- What you should do
When a line below holds the string "Airline", show that line.

───── Provided data

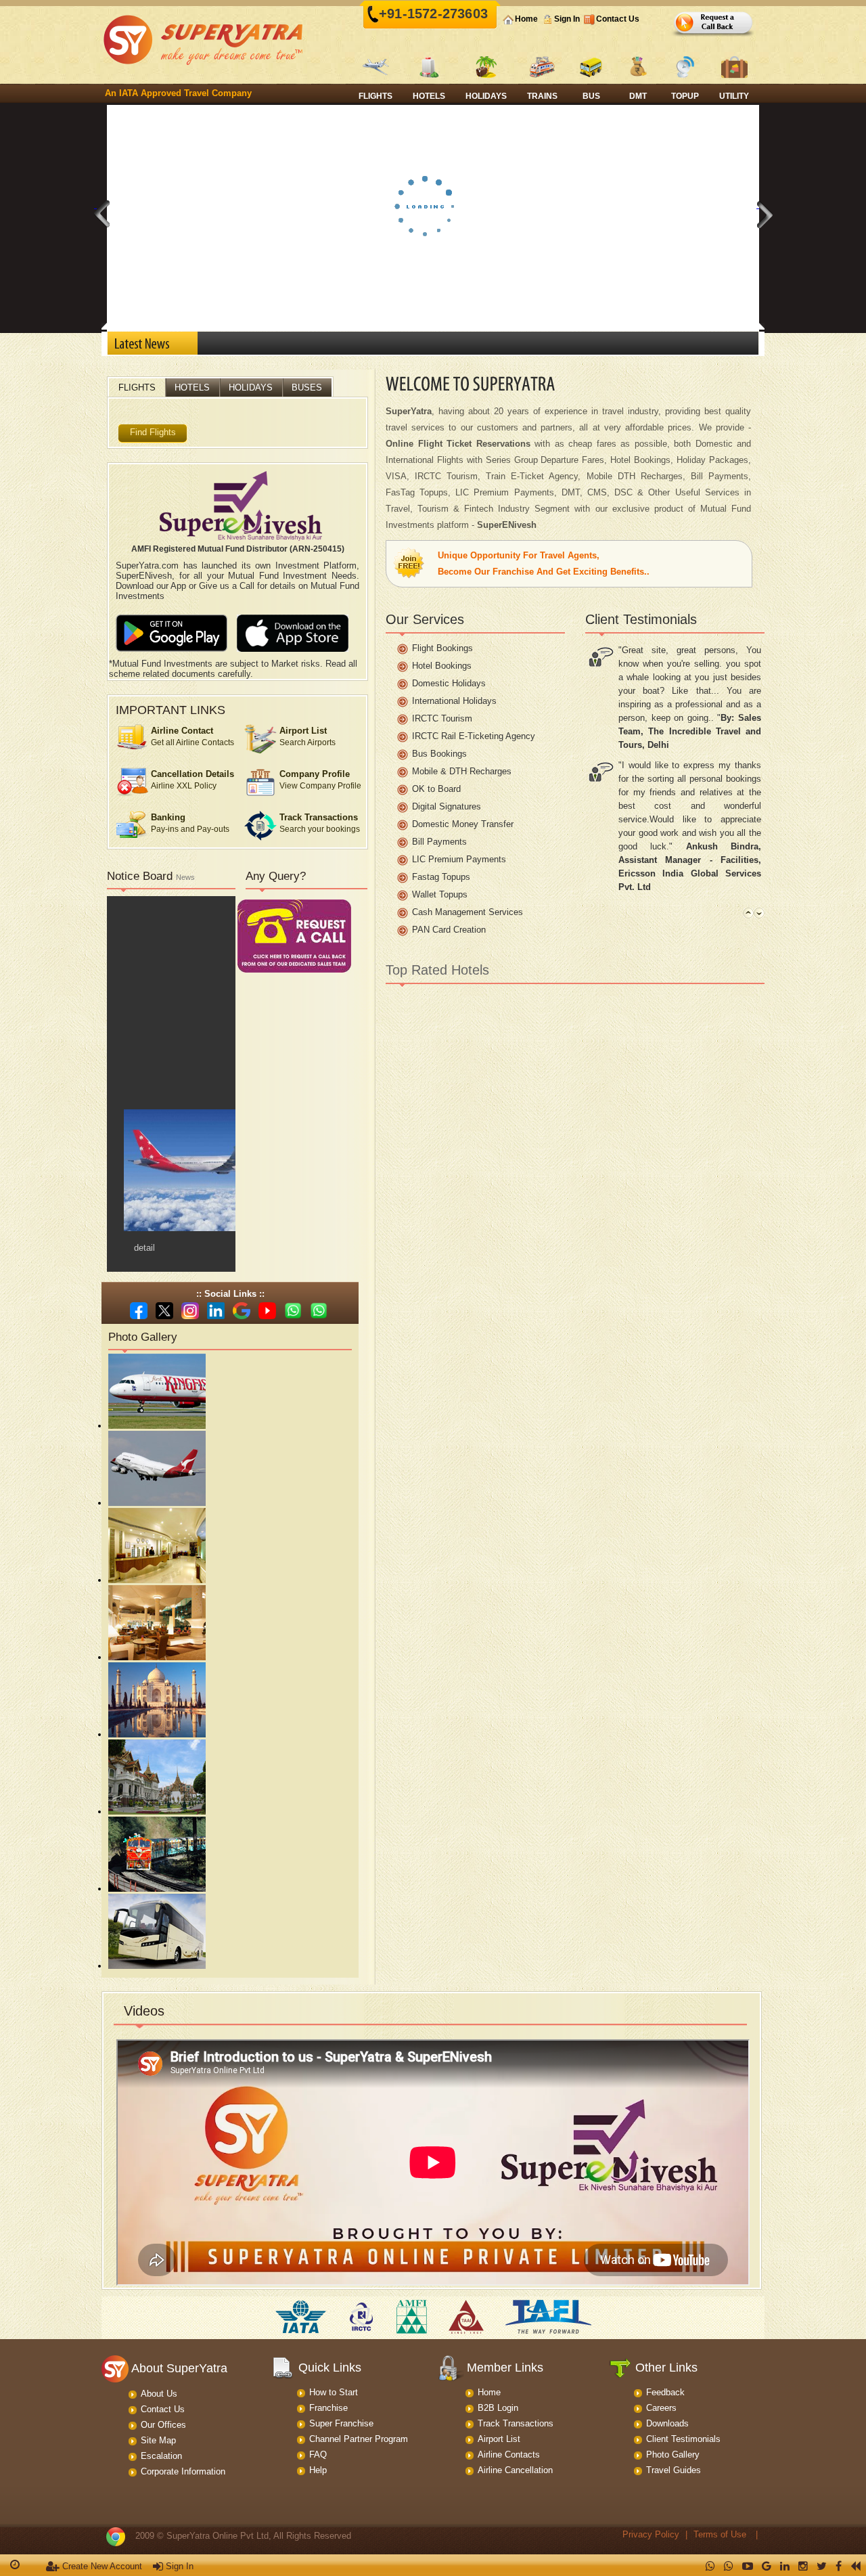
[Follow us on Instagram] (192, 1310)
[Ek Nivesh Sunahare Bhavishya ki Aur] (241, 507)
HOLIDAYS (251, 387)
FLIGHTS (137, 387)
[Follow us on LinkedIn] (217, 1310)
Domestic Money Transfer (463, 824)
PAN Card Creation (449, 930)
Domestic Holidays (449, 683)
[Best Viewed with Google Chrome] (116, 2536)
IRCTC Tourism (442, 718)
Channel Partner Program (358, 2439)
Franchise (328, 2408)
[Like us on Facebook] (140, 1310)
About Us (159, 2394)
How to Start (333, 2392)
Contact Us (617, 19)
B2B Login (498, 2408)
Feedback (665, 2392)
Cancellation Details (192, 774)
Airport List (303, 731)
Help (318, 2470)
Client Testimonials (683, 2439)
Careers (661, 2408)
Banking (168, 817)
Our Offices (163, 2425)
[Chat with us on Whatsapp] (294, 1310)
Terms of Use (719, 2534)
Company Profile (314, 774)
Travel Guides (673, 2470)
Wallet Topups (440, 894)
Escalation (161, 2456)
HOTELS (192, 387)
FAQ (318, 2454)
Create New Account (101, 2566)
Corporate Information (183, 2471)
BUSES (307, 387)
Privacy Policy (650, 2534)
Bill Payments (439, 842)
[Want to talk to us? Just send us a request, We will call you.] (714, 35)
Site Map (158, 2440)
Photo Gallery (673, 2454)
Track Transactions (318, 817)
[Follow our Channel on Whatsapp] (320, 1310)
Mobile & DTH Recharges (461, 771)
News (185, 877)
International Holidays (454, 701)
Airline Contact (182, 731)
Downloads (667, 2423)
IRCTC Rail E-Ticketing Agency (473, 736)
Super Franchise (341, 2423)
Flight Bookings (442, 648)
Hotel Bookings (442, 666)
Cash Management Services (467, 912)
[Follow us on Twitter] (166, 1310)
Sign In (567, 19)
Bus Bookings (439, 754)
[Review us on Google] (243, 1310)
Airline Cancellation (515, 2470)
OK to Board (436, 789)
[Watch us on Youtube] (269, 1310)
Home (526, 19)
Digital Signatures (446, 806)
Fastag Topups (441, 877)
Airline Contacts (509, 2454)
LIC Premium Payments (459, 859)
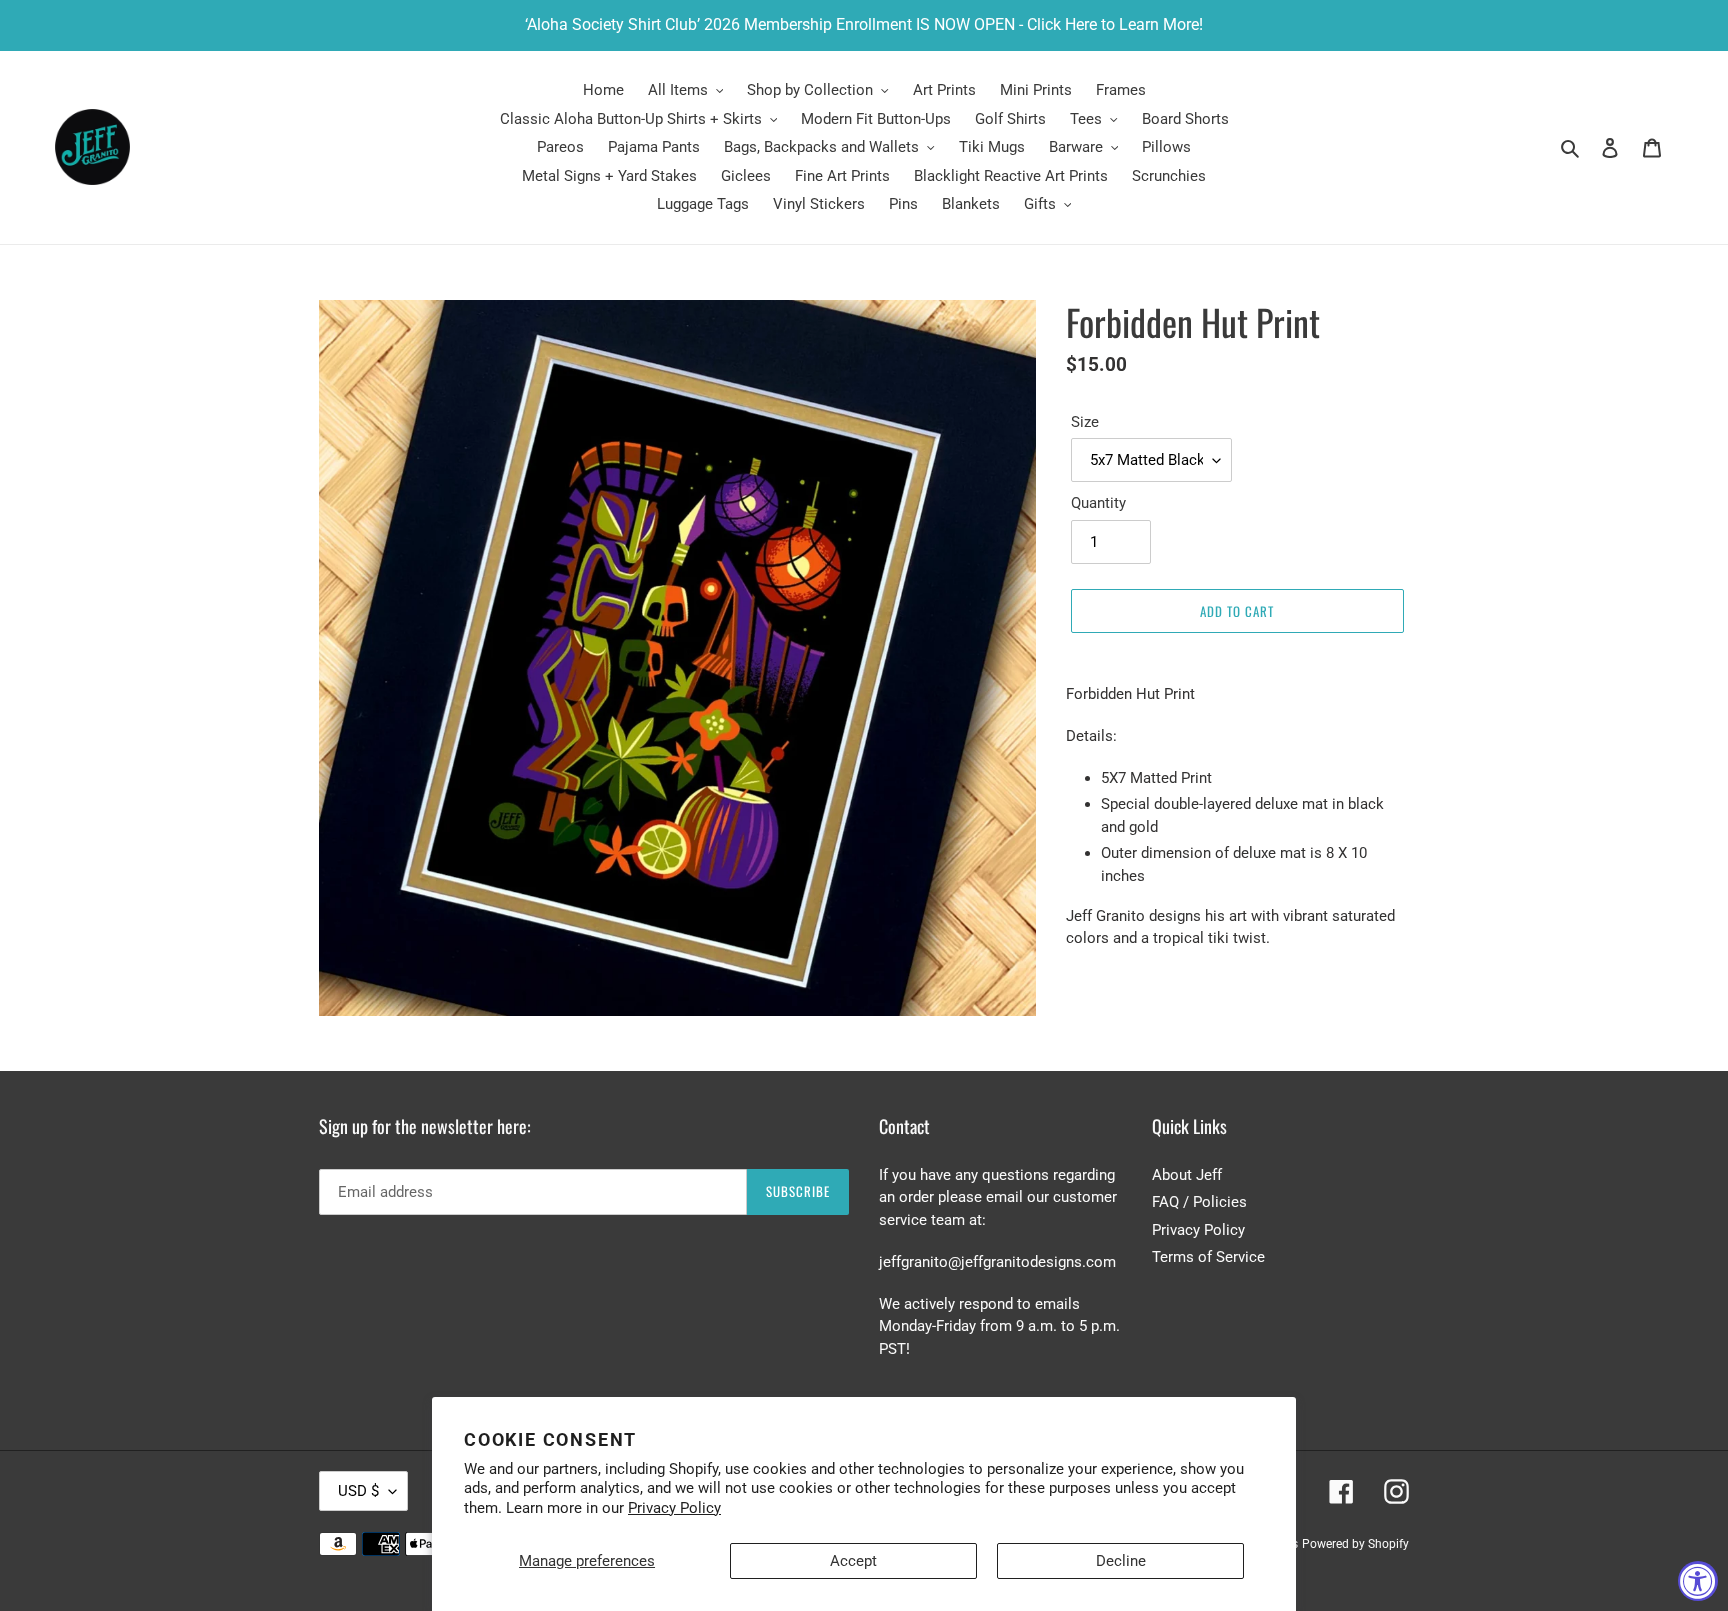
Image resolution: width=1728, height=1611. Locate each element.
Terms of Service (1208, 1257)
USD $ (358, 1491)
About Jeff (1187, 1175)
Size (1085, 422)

──────────
───── Provided data

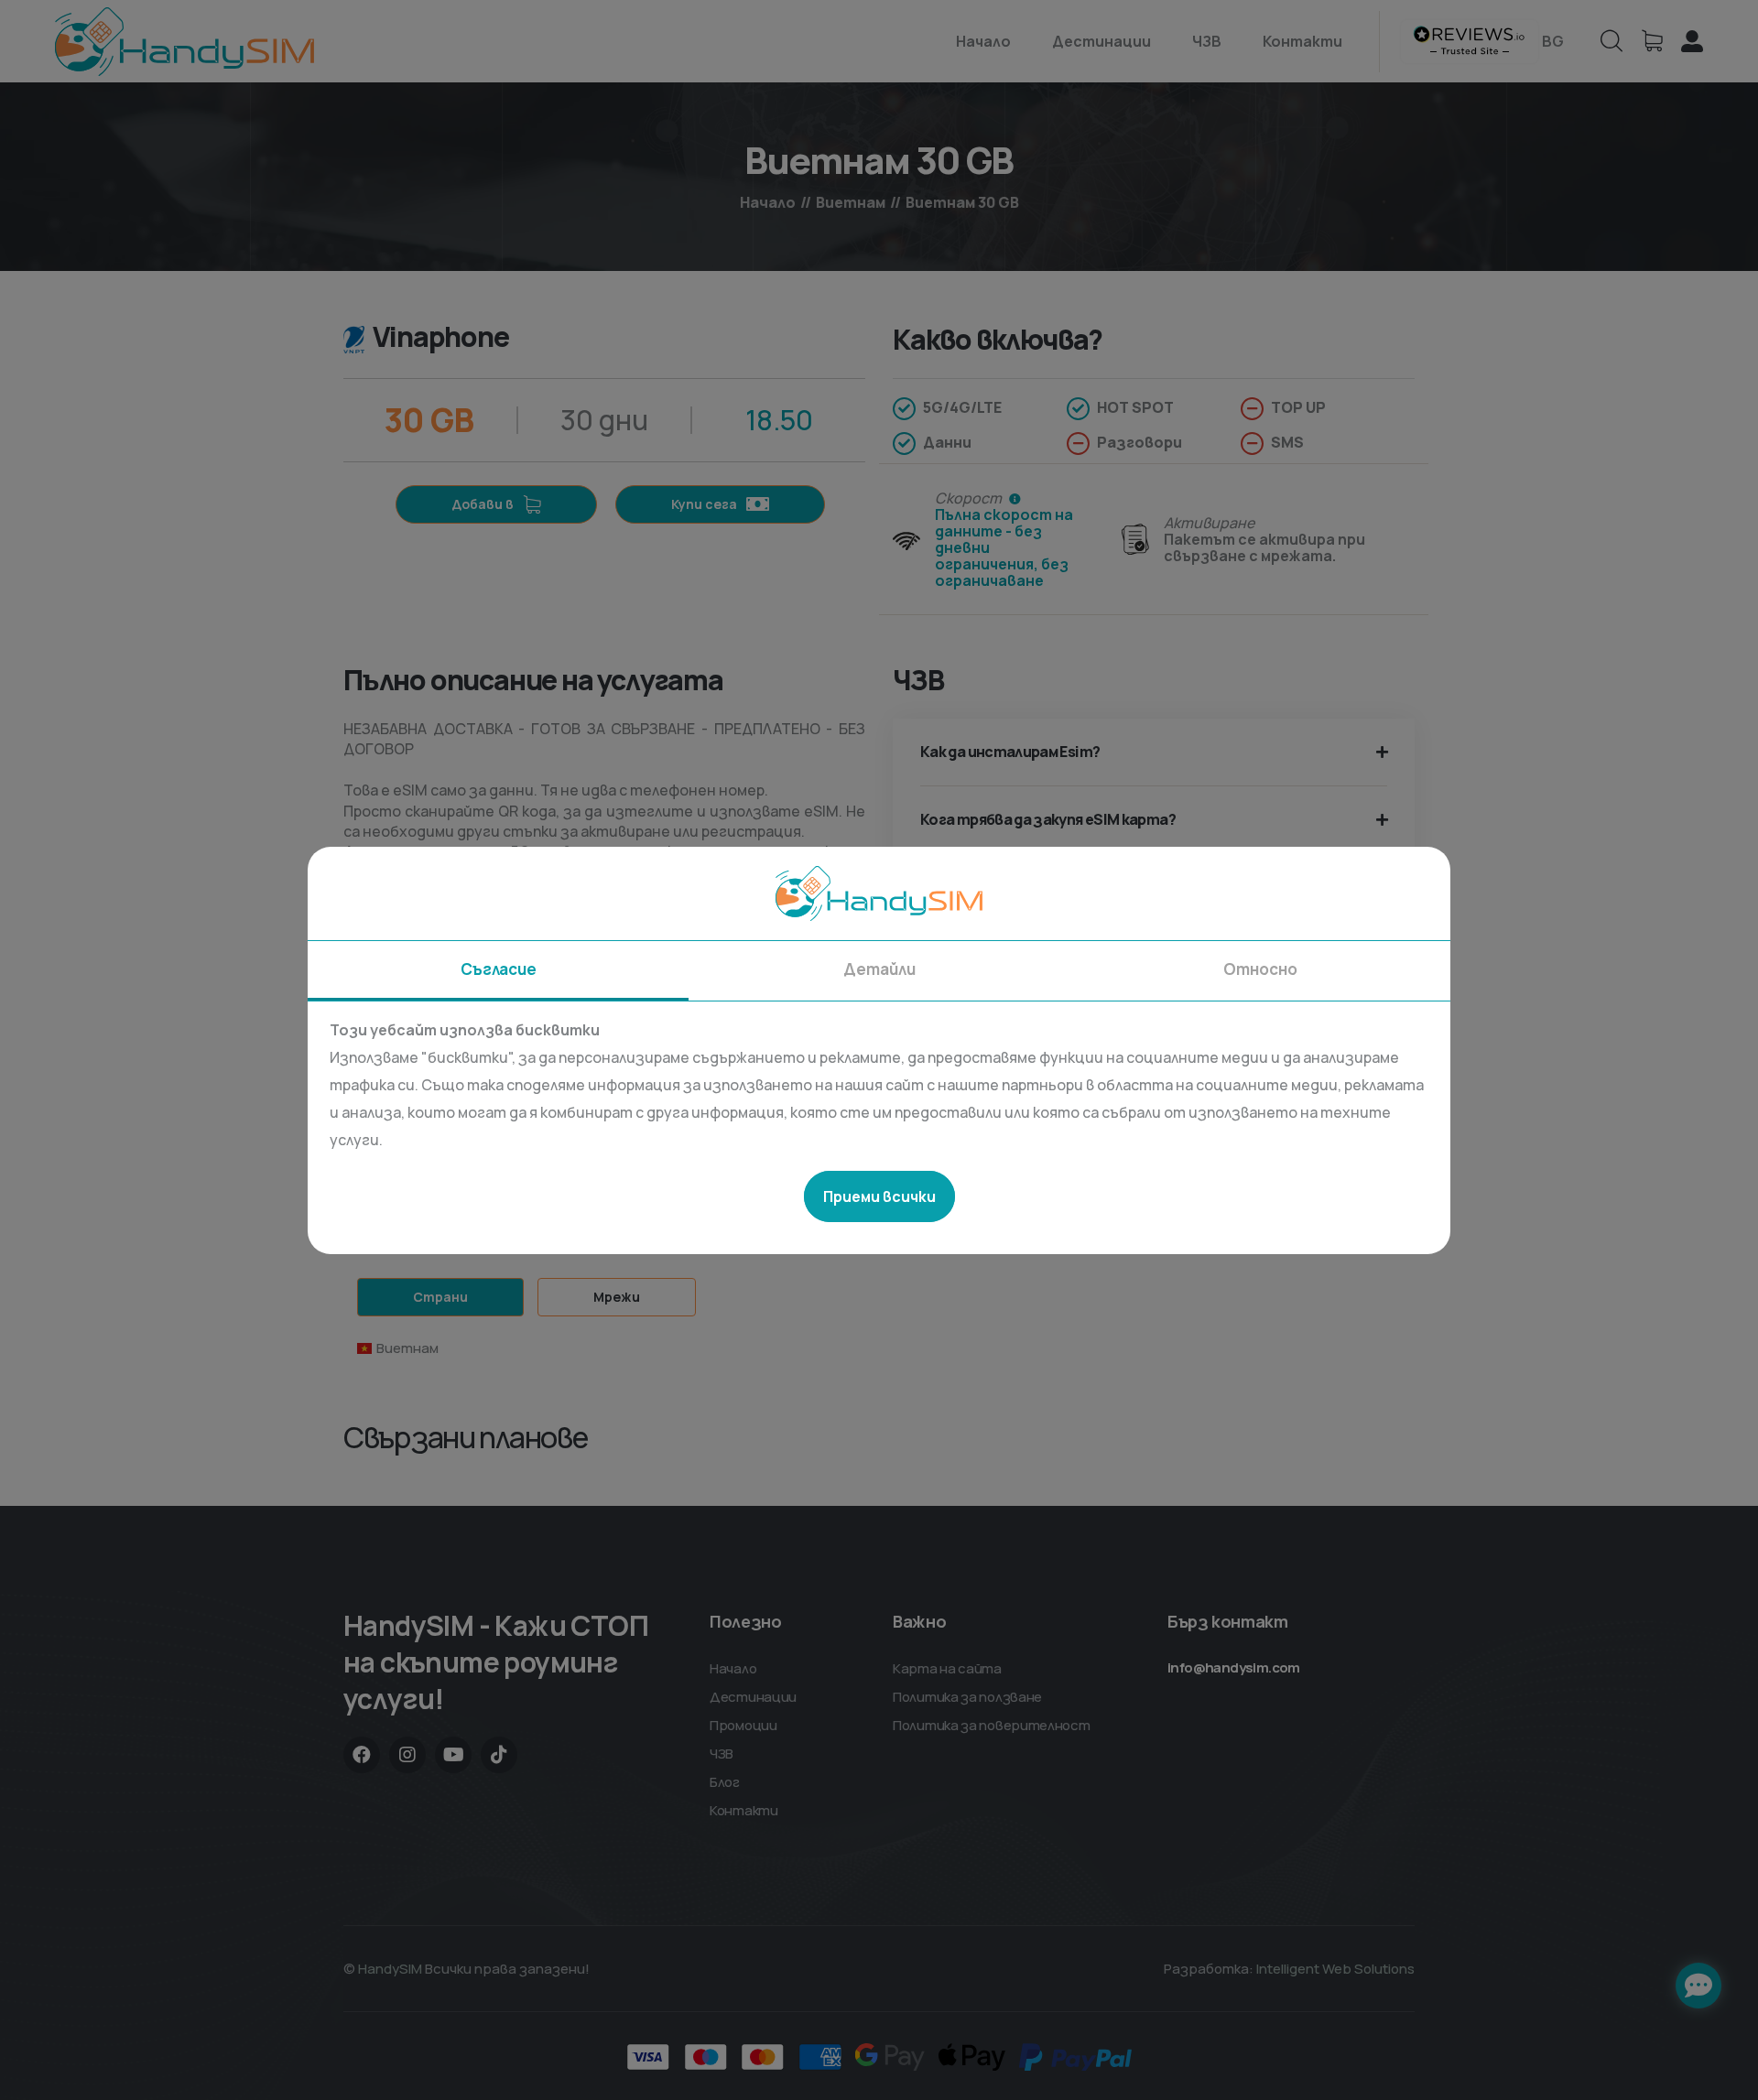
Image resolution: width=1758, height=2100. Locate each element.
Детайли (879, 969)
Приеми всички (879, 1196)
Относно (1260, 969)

──────────

- Answer space
Airline Contact (182, 731)
Airline Cancellation (515, 2470)
Airline Contacts (509, 2454)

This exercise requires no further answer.